REVIEW OF LGBT PERIOD DRAMA, ‘THE WORLD TO COME’ WITH THE CAPTIVATING VANESSA KIRBY

 























WE’VE JUST SEEN three films in succession and all of them are period lesbian love stories. First is “The World to Come” with one of the most fiery young actresses we have today, Vanessa Kirby, set in the American frontier of Upstate New York in 1856. 


Then “Ammonite” with Kate Winslet and Saoirse Ronan set in England in the 1840s.

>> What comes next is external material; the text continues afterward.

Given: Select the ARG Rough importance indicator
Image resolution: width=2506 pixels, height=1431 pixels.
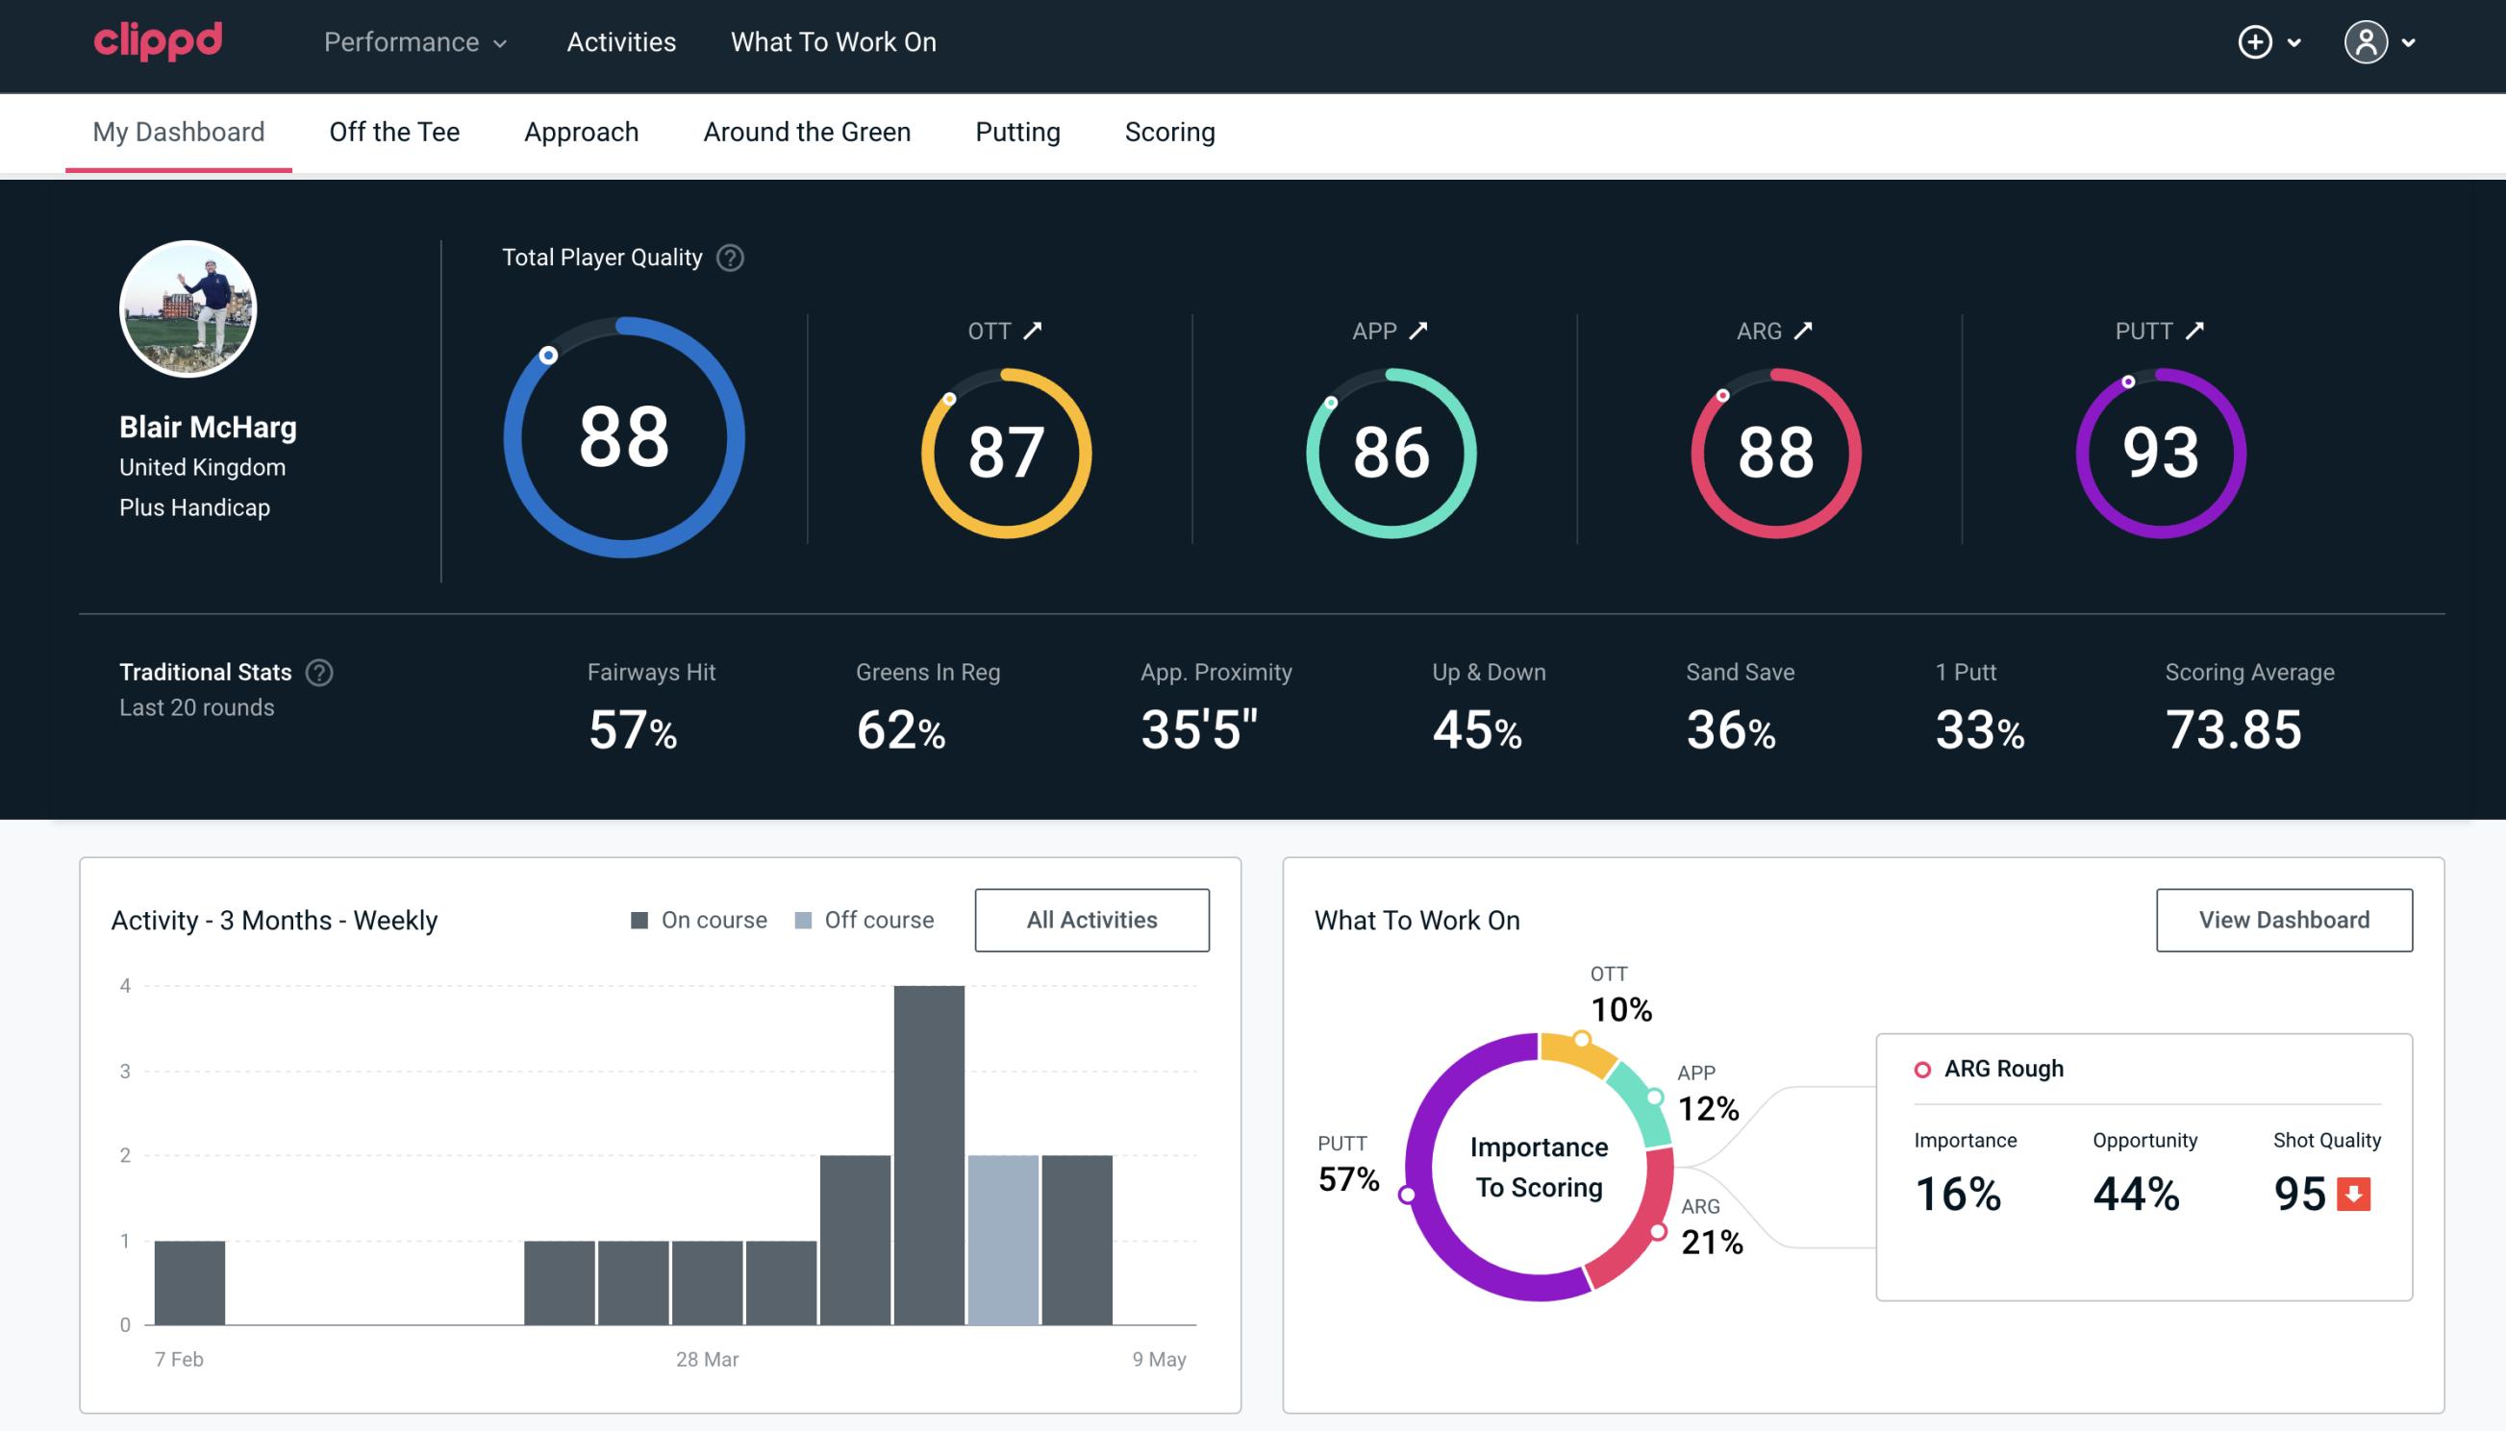Looking at the screenshot, I should (1961, 1190).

And “Portrait of a Lady on Fire”, a French film set in the end of the 18th century in the island of Brittany.


We’d first review “The World to Come”, directed by Mona Fastvold, a Norwegian filmmaker based in New York who previously directed the indie film “The Sleepwalker”. 

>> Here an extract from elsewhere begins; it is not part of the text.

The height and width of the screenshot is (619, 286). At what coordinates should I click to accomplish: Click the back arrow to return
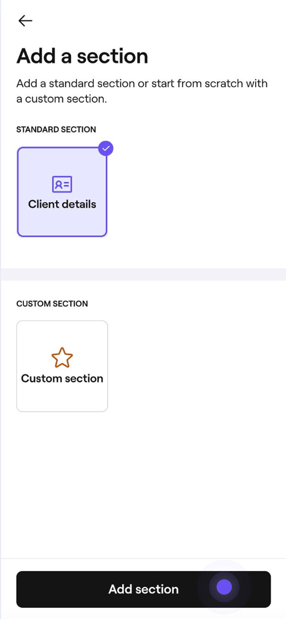(25, 21)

“The World to Come” won the Queer Lion Award in the Venice Filmfest last year for being the best LGBT themed entry at the festival. 


It’s narrated by Abigail (Katherine Waterston), who writes a journal and it’s her entries that we hear in the voice over. 


She’s a soft spoken woman married to Dyer (Casey Affleck), and they’re grieving from the recent death of their only child to diptheria. 


They live a hard and isolated life as farmers in a remote mountainous area during the era of pioneers. 


A new couple, Tallie (Vanessa Kirby) and Finney (Christopher Abbott), moves in the same area. Tallie is very friendly to the shy Abigail who is immediately attracted to the red-haired Tallie. 


You quickly feel that something else would soon blossom between them. Their relationship deepens. And they kiss. Tentative at first, very passionate later. 


Both their husbands start getting jealous as they spend so much time with each other and it’s easy to guess that their romance will not have a happily ever after. 


The film is a very slow burn that today’s viewers with slow attention spans would find cumbersome. 


It’s also told in a literary manner as both Abigail and Tallie aspire to be poets. 


Both of them live unhappy marital lives and they eventually find a connection in each other to fill the void in their respective miserable lives.


Between the two, Abigail is the one who’s more repressed while Tallie is the more aggressive free spirit. 


She longs to get out of her relationship with her strict and controlling husband who is not pleased that she has not yet conceived their own child. 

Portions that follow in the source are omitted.